- [Directions for this task]: Report every line below that carries the word "Altmetric".

::: Dataset content :::

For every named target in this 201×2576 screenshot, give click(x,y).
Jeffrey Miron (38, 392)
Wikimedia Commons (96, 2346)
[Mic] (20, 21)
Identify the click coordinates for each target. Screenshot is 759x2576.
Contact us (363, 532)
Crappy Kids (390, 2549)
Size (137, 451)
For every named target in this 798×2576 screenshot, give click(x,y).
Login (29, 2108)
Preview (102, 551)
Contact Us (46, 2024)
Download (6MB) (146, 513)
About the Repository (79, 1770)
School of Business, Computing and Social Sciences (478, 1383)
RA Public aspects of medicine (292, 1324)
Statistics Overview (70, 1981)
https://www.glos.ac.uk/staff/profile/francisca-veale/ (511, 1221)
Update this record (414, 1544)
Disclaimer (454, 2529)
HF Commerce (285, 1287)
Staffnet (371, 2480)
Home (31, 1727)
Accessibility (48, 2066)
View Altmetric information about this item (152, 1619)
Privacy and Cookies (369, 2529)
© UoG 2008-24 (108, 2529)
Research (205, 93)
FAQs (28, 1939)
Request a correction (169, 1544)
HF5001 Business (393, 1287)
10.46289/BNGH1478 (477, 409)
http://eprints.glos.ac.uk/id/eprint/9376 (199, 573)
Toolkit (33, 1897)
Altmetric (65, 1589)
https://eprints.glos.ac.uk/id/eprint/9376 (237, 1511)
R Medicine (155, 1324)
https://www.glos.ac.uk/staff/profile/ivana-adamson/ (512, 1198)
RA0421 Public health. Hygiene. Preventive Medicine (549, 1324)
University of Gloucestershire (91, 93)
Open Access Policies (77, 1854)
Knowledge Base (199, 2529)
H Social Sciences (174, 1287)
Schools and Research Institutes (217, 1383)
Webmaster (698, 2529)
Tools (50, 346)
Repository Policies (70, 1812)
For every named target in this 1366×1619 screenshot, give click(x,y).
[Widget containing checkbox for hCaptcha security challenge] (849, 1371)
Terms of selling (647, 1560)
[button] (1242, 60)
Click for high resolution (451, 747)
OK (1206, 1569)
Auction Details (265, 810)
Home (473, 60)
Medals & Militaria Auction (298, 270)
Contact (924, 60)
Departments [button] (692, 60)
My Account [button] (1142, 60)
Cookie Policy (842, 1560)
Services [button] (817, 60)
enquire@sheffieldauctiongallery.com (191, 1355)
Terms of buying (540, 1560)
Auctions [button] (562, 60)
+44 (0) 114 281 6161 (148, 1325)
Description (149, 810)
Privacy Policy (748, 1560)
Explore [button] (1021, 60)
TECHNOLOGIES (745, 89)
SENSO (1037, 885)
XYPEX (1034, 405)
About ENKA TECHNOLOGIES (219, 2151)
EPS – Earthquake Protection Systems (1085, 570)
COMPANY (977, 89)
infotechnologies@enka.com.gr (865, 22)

:::

- [Reply]:
View Altmetric information about this item (152, 1619)
Altmetric (65, 1589)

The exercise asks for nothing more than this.